(Item-finding records)
__________
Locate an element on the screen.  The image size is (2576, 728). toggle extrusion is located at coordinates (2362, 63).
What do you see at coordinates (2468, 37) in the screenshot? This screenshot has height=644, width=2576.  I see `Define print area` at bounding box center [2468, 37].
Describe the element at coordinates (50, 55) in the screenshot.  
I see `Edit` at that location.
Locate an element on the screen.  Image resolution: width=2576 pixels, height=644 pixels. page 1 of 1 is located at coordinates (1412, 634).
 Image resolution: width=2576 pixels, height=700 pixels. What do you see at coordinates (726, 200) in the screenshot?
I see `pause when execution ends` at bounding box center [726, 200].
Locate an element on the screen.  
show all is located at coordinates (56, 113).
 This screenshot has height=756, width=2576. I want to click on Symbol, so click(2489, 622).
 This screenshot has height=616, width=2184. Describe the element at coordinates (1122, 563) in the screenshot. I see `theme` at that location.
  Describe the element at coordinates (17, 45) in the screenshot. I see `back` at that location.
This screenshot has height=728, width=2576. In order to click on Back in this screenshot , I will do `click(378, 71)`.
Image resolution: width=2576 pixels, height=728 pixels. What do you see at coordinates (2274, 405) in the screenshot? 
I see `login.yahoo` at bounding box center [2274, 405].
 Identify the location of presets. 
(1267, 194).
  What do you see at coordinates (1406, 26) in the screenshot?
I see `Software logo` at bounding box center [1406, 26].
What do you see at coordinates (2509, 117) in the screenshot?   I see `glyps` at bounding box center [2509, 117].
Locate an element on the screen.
__________
» **Aim of the task**
Can you extract every line of the material above and reproduce each one verbatim, in its original order?

» **Task response**
Locate an element on the screen.  The image size is (2576, 728). toggle extrusion is located at coordinates (2362, 63).
What do you see at coordinates (2468, 37) in the screenshot? This screenshot has height=644, width=2576.  I see `Define print area` at bounding box center [2468, 37].
Describe the element at coordinates (50, 55) in the screenshot.  
I see `Edit` at that location.
Locate an element on the screen.  Image resolution: width=2576 pixels, height=644 pixels. page 1 of 1 is located at coordinates (1412, 634).
 Image resolution: width=2576 pixels, height=700 pixels. What do you see at coordinates (726, 200) in the screenshot?
I see `pause when execution ends` at bounding box center [726, 200].
Locate an element on the screen.  
show all is located at coordinates (56, 113).
 This screenshot has height=756, width=2576. I want to click on Symbol, so click(2489, 622).
 This screenshot has height=616, width=2184. Describe the element at coordinates (1122, 563) in the screenshot. I see `theme` at that location.
  Describe the element at coordinates (17, 45) in the screenshot. I see `back` at that location.
This screenshot has height=728, width=2576. In order to click on Back in this screenshot , I will do `click(378, 71)`.
Image resolution: width=2576 pixels, height=728 pixels. What do you see at coordinates (2274, 405) in the screenshot? 
I see `login.yahoo` at bounding box center [2274, 405].
 Identify the location of presets. 
(1267, 194).
  What do you see at coordinates (1406, 26) in the screenshot?
I see `Software logo` at bounding box center [1406, 26].
What do you see at coordinates (2509, 117) in the screenshot?   I see `glyps` at bounding box center [2509, 117].
Locate an element on the screen.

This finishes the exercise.